In the present study, the CART method identified three of 18 potential CBC components as the most important prognostic variables. WBC count, hemoglobin, and MPV levels were independent predictors of MACE risk at 1-year follow-up. Patients were stratified into low-, intermediate-, and high-risk categories based on these three variables. The CART risk categories were strongly associated with MACE risk, and had good discrimination and calibration. Moreover, incremental prognostic information was achieved when the CART risk categories were added to the GRACE score.

Clinical risk prediction tools are helpful in informing medical decisions in a diverse patient population3. A variety of risk stratification models have been proposed for the prediction of poor outcomes in patients with ACS. Unfortunately, these models often require the collection of extensive data from clinical characteristics and test results, or they have many calculation difficulties for application to the clinical care process17. The CBC is the most widely available, relatively inexpensive laboratory test in the early in-hospital period. In certain clinical settings, such as STEMI patients undergoing primary percutaneous coronary intervention (PCI), the CBC may be the only test determined before or during the procedure. The present study developed a simple risk stratification tool on the basis of the CBC measures that can effectively identify patients with ACS at low-, intermediate-, and high-risk for 1-year MACEs. The CART risk stratification model uses existing clinical laboratory data with no additional costs, without the need for either a physician to collect other data in addition to the CBC, or application of a calculator to assist in the risk evaluation of adverse outcomes. Furthermore, the CART risk categories showed similar discrimination capacity as the GRACE score, but with added prognostic value. Therefore, it could be easily and routinely implemented into everyday clinical practice.
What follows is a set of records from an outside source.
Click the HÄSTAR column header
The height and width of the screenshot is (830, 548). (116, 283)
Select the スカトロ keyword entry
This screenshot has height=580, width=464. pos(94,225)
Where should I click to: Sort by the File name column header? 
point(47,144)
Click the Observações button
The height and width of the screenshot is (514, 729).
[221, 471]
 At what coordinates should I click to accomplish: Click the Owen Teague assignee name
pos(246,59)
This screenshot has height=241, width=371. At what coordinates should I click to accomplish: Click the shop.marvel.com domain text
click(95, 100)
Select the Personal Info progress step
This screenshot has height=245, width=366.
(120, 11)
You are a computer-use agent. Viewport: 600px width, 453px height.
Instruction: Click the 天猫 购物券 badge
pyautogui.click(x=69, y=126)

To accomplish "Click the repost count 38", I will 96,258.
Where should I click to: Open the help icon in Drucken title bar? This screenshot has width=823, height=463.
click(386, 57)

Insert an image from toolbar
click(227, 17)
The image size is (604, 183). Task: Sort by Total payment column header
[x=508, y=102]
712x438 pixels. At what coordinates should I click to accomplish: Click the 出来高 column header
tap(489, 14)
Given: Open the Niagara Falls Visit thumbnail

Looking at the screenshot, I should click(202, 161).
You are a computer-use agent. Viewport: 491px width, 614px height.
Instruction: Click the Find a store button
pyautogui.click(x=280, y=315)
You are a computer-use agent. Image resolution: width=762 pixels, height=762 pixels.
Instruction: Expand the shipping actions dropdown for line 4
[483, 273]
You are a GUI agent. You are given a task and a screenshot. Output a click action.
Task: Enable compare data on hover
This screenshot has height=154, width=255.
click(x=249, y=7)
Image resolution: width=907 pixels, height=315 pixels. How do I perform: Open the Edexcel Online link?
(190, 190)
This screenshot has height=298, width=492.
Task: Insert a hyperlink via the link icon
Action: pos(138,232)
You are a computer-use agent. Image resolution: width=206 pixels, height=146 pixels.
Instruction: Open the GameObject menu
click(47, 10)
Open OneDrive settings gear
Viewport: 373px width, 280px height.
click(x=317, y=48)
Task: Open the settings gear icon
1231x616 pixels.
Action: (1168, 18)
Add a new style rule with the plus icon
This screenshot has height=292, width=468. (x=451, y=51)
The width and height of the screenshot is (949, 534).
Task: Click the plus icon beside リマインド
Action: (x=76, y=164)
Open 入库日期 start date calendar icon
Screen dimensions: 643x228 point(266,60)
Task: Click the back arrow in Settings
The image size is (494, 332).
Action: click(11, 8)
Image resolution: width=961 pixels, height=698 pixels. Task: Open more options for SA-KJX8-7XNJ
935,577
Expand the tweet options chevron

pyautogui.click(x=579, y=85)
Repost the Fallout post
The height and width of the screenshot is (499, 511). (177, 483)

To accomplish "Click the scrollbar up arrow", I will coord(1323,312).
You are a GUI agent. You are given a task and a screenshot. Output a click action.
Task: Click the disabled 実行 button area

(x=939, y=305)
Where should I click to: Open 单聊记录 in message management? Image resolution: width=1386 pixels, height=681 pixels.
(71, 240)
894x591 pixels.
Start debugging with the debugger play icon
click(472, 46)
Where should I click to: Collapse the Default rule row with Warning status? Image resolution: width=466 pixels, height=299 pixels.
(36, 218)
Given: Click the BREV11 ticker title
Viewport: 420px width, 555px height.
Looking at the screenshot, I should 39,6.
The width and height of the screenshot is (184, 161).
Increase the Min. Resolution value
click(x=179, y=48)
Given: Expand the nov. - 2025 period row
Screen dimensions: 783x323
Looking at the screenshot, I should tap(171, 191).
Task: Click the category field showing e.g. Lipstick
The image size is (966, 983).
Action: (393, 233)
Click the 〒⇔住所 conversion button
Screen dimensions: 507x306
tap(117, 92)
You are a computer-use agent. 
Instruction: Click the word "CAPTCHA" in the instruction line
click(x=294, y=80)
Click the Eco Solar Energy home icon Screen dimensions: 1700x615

Although 18 CBC variables were considered in this study, only three were actually used in construction of the CART. These three indices, namely, the WBC count, hemoglobin, and MPV levels, have previously been demonstrated as independent predictors of adverse outcomes in patients with ACS. The WBC count is an important marker of inflammation measured on routine hemograms, and recent studies demonstrated a persistent association between the WBC count and MACE risk in patients with ACS9 or all-comers population undergoing PCI8. Several hypotheses have been postulated to explain the mechanism responsible for the association, such as leukocyte-exacerbated coronary thrombus formation, leukocyte-mediated microvascular injury, and release of proinflammatory and vasculotoxic factors18. MPV, the most commonly used measure of platelet size, is considered a marker of platelet activation19. Increased MPV is associated with high platelet aggregation activity, more thromboxane synthesis and granule secretion, and high expression of adhesion molecules19. Studies have reported that elevated MPV levels were closely related to higher incidence of MACEs in patients with ACS10,20. Anemia has the potential to worsen the myocardial ischemic insult in ACS, both by decreasing oxygen supply to myocardium downstream of coronary stenosis21 and by increasing myocardial oxygen demand through stimulating a greater cardiac output to maintain adequate blood oxygen levels22. Anemia may represent larger extent of ischemic myocardium, and was a powerful predictor of ischemic events and cardiovascular mortality in patients with ACS6. The excess mortality associated with high hemoglobin concentration has been shown in STEMI patients with high WBC count, whereas the association did exist in those with low WBC count23. The interaction between hemoglobin level and WBC count was also observed in our present study. The combined use of the WBC count, hemoglobin, and MPV levels may represent a biochemical-integrated assessment of inflammatory status, thrombotic risk, and the extent of myocardium at risk. The results showing that the WBC count, hemoglobin, and MPV levels were the three predictors providing the best MACE risk discrimination underscored the importance of these pathophysiologic mechanisms in patients with ACS.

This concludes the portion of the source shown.